Authors: David Smith with Carol Ann Lee
David became agitated as he explained that the sign was his creation, carved in his workshop. ‘No one should lie in an unmarked grave,’ he told us. ‘Do you understand what I’m saying . . . no child should be without a headstone when they die, the very least you can give them is that – somewhere for their family to visit. A stretch of bleak field with no one knowing they’re there . . . it isn’t right.’ He shook his head and bit his lip. ‘I think you understand. I
hope
you do.’ He gave Mary a nod and we drove slowly away.
All Brady and Hindley’s victims have been found except Keith Bennett, who disappeared on 16 June 1964. His body lies somewhere on Saddleworth Moor, despite more recent efforts by Greater Manchester Police to locate his grave. Last year, I began corresponding with Alan Bennett, Keith’s younger brother. As our friendship developed, I worried about how he might react to the book I was writing with David Smith.
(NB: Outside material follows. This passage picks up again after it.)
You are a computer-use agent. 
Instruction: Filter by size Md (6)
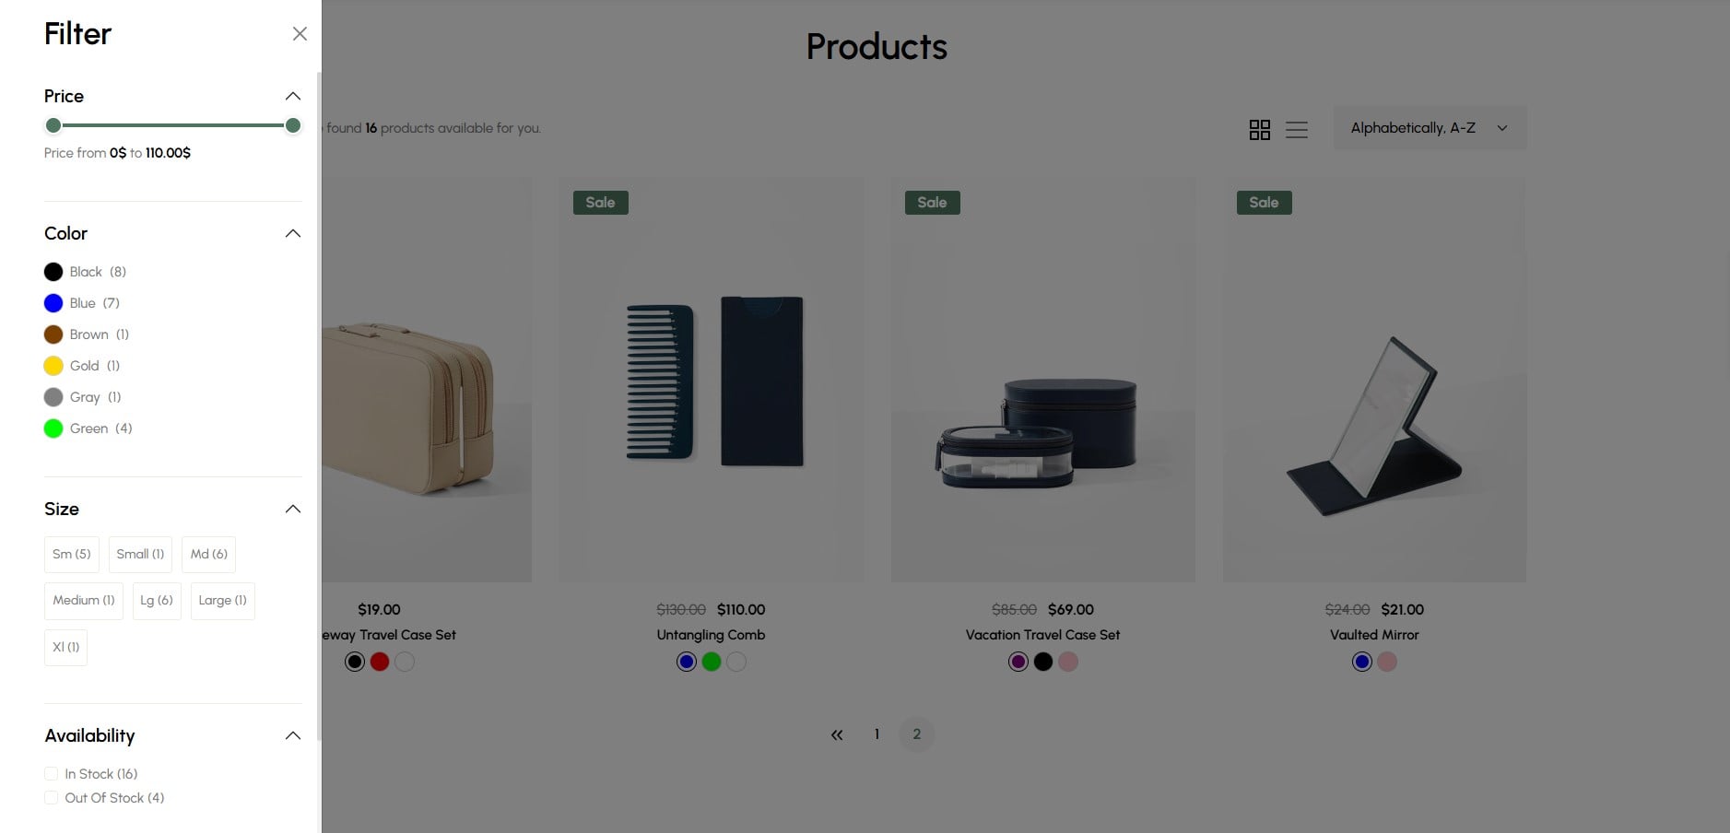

When I confided in him, his reaction was overwhelmingly positive and he has continued to be staunchly supportive of the book ever since. He has provided the Foreword here, and I owe him a huge debt of thanks not only for that, but also for his encouragement, courage and strength. I hope that others might share his clear-sightedness in reading this book.
*
Only a handful of people knew that this book was in progress. I must first of all thank my mother, as always, for taking care of River whenever I needed to work outside school hours. I’m grateful to my brother John and his wife Sally for their support, and to my friend Tricia, who accompanied River and me on our first visit to Ireland.
I must also thank all David and Mary’s family, but especially their sons David and Paul. David provided the initial contact and Paul, together with his partner Gwen, often looked after River while I was working in Ireland. I have to thank Gwen’s son, Mikey, too, for being such a good friend to River while we were there. And sincere thanks to Dave Lucey and his partner, Kath, for all their help; also to Ralf Beyerle, for providing the photographs of Dave and Mary by Hans-Jürgen Büsch.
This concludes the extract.